What are the symptoms of alcohol withdrawal?
Some of the more intense symptoms, usually experienced by those with more serious alcohol dependency include tremors, sweating, headaches, insomnia, nausea and vomiting, agitation and irritability, seizures, and hallucinations. These require medical attention.
At the same time, it is possible for people who are not dependent on alcohol to experience a range of alcohol withdrawal symptoms, including:
- Tremors: Also known as "the shakes," tremors are one of the most common symptoms of alcohol withdrawal. They typically start within a few hours after the last drink and can be mild to severe.
- Sweating: Excessive sweating is another common symptom of alcohol withdrawal. It can occur along with tremors or on its own.
- Headaches: Alcohol withdrawal can cause headaches that range from mild to severe. These headaches can be accompanied by other symptoms such as dizziness and lightheadedness.
- Insomnia: Difficulty sleeping is a common symptom of alcohol withdrawal. It can be caused by tremors, sweating, and other symptoms, as well as an overall feeling of restlessness and anxiety.
- Nausea and vomiting: It is common for people experiencing alcohol withdrawal to feel nauseous and vomit. This can be caused by tremors, sweating, and other symptoms, as well as a general feeling of discomfort and unease.
- Agitation and irritability: Alcohol withdrawal can cause feelings of agitation and irritability, as well as restlessness and anxiety.
- Seizures: Seizures are serious symptoms of alcohol withdrawal that can occur within the first 48 hours after the last drink. They can range from mild to severe and can be life-threatening if not properly treated.
- Hallucinations: Hallucinations, both auditory and visual, can occur during alcohol withdrawal. They can be frightening and disorienting and can last for a few hours or several days.
Alcohol withdrawal or ‘back to work blues’?
Some of the milder symptoms such as anxiety, difficulty sleeping, and irritability can are often in line with the feeling of dread you get before heading back to work for the first few days.
You’ve had a chance to switch off, break routine and perhaps even relax - you should be feeling ready to get back but you’re lying awake at night with anxieties running through your head. That shaky, nervous feeling may not be back-to-work blues at all.
What can you do to reduce your anxiety after binge drinking?
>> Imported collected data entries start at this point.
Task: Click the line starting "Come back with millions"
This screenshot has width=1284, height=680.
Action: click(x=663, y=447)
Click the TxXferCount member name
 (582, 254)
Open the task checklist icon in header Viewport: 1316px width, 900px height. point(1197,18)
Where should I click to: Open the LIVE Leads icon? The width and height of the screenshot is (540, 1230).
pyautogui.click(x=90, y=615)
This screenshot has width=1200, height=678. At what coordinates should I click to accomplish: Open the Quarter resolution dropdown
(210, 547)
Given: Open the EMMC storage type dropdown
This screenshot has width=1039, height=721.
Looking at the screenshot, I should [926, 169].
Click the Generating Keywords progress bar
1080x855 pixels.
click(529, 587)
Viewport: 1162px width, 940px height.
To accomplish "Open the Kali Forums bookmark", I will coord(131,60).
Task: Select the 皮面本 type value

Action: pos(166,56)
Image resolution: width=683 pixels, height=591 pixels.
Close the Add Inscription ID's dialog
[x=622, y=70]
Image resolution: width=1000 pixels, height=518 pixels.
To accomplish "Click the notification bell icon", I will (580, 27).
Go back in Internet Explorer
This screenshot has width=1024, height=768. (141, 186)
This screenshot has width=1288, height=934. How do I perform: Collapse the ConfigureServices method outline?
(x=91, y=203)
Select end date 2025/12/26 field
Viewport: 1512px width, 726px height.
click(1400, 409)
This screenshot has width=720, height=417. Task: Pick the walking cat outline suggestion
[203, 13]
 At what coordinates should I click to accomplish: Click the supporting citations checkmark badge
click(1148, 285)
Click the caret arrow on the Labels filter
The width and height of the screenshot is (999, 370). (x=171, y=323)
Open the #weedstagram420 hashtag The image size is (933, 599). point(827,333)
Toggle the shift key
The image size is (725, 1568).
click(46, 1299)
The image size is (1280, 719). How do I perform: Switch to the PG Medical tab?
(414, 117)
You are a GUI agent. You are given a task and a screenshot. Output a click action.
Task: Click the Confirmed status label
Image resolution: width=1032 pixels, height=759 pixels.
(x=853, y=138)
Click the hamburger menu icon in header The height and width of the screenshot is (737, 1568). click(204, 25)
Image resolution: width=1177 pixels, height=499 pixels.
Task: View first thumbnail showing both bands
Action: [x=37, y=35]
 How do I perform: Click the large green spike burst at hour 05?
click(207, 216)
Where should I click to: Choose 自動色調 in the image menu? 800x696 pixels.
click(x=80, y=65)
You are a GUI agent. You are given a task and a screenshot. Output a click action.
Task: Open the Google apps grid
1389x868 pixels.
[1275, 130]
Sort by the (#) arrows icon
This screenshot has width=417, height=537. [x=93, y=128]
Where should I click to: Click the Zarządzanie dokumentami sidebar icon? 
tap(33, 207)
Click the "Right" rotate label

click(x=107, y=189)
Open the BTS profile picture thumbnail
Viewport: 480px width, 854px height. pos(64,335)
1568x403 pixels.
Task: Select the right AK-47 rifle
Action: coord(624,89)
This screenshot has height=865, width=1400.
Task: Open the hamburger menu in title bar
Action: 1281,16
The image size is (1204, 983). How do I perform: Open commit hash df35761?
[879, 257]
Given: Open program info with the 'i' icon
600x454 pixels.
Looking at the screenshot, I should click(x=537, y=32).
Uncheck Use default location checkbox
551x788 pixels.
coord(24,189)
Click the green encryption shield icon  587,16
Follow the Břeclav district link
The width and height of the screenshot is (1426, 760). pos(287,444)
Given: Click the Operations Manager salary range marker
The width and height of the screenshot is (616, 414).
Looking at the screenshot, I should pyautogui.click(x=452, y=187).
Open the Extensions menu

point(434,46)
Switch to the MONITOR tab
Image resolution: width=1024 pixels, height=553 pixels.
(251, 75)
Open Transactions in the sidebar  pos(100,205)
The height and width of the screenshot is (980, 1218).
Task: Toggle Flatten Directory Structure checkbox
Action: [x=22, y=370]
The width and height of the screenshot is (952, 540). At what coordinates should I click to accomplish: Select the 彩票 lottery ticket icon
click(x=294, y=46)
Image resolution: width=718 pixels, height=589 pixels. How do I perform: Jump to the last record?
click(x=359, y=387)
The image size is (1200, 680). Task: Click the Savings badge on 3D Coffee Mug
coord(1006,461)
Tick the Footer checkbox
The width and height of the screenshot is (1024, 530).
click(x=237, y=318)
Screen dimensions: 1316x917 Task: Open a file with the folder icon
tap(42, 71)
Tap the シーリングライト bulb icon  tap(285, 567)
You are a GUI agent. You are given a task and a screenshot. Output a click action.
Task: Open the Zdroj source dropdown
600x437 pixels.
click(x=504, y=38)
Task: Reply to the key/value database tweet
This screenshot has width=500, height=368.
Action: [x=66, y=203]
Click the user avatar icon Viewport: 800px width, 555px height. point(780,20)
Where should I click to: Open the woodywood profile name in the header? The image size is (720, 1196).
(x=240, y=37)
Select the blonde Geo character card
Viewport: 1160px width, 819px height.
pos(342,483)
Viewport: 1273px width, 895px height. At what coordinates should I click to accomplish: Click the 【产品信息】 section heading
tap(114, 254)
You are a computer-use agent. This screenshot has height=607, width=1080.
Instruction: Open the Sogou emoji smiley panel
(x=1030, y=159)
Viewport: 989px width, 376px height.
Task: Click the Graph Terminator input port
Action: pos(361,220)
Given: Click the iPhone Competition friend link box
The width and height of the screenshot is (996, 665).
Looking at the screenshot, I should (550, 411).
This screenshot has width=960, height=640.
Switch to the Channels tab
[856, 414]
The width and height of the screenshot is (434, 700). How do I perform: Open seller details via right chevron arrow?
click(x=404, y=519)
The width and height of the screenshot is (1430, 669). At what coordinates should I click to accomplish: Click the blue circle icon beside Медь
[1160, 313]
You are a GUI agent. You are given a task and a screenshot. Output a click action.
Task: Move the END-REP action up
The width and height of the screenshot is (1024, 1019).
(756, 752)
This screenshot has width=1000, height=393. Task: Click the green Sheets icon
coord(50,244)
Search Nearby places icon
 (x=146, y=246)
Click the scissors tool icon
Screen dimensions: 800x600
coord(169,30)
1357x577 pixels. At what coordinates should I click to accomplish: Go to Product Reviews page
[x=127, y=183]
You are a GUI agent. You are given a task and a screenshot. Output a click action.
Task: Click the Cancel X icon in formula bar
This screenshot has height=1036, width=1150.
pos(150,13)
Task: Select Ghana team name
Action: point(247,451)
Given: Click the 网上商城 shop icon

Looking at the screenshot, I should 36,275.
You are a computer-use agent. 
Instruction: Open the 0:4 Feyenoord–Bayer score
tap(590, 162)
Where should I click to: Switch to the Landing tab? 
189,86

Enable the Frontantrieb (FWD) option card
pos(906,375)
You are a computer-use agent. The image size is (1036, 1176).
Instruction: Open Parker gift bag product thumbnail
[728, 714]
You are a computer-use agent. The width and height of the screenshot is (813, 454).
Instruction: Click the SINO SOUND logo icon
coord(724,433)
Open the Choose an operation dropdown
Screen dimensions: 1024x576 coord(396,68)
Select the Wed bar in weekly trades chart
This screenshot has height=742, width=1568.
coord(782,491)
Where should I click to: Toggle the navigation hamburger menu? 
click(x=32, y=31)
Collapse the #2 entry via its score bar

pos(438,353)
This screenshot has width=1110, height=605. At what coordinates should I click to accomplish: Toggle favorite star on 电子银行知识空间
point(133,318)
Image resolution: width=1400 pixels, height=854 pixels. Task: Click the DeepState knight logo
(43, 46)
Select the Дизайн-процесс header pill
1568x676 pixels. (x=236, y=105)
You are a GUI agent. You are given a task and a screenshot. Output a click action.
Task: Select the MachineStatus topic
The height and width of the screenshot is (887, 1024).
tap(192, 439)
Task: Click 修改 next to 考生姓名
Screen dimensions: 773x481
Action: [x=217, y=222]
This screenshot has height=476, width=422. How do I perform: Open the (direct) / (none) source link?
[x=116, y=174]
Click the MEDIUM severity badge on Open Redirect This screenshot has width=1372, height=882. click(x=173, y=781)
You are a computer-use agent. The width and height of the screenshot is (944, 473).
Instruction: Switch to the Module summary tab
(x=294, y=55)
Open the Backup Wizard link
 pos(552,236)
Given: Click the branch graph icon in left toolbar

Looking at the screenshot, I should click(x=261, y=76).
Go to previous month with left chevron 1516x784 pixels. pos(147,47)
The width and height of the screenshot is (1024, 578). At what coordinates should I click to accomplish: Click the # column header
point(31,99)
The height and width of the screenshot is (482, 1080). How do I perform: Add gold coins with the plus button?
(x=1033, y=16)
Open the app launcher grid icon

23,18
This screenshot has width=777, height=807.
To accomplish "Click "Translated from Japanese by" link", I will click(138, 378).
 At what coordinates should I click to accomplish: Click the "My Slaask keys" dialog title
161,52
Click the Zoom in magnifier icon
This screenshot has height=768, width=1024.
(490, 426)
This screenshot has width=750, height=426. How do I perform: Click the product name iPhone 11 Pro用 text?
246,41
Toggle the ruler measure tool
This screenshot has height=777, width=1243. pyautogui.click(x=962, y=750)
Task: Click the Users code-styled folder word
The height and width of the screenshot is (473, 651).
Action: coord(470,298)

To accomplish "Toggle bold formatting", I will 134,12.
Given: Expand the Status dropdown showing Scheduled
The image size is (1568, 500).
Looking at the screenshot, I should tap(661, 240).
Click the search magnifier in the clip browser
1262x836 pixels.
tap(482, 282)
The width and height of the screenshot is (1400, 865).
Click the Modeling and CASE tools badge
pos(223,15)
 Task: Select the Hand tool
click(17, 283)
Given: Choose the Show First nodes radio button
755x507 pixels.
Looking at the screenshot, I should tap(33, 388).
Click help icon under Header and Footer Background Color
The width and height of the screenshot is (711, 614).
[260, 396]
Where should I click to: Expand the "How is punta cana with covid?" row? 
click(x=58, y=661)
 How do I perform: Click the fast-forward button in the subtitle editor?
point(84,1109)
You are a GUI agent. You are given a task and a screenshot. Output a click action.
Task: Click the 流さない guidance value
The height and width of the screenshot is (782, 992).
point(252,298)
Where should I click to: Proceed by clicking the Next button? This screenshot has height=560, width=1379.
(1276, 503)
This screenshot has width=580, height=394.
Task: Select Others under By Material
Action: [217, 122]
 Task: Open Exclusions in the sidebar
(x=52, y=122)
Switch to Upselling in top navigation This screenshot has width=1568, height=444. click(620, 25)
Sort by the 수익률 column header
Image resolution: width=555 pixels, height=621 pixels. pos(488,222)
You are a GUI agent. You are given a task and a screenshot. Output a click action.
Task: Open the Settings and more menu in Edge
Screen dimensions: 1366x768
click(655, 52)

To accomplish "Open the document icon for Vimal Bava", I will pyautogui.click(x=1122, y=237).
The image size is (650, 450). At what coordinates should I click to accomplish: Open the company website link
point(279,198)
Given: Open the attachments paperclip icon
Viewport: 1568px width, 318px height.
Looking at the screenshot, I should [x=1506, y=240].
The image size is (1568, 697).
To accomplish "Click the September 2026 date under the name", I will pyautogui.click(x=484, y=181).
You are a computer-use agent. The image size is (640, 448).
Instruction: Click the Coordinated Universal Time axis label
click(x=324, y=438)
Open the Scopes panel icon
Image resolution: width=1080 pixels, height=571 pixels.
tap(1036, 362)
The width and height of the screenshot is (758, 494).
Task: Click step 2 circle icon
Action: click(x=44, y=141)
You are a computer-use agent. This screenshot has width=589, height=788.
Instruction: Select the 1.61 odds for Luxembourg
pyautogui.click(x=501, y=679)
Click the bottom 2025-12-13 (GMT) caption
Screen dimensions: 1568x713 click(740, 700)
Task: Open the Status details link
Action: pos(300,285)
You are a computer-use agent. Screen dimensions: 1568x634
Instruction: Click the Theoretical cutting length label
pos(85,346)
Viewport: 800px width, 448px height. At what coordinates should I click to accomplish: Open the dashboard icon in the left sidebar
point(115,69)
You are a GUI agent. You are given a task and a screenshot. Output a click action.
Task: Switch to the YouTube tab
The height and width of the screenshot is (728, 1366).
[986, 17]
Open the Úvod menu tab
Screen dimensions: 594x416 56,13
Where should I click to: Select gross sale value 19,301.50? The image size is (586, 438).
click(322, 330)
If you're feeling anxious after your hangover, here are some tips to help improve your symptoms:
- Drink plenty of fluids: Alcohol is a diuretic, which means it increases urine production and can lead to dehydration. Dehydration can exacerbate feelings of anxiety, so it's important to drink plenty of water and electrolyte-rich beverages to stay hydrated.
- Get some rest: Hangovers can be tiring, and fatigue can contribute to feelings of anxiety. Try to get some rest and allow yourself to sleep off some of the effects of alcohol.
- Eat something: Alcohol can disrupt your blood sugar levels, which can contribute to feelings of anxiety. Eating something can help stabilize your blood sugar levels and may improve your symptoms.
- Take a shower: A hot shower can help relax your muscles and improve your mood, which may help reduce feelings of anxiety.
- Try some relaxation techniques: Deep breathing, meditation, or even just taking some time to sit quietly and focus on your breath can help reduce anxiety.
- Avoid caffeine: Caffeine is a stimulant that can make feelings of anxiety worse. If you're feeling anxious while hungover, it's best to avoid caffeine until your symptoms improve.
- Speak with a healthcare professional: If your anxiety is severe or if you find that you consistently feel anxious after drinking, it may be helpful to speak with a healthcare professional. They can help you determine the cause of your anxiety and provide you with appropriate treatment.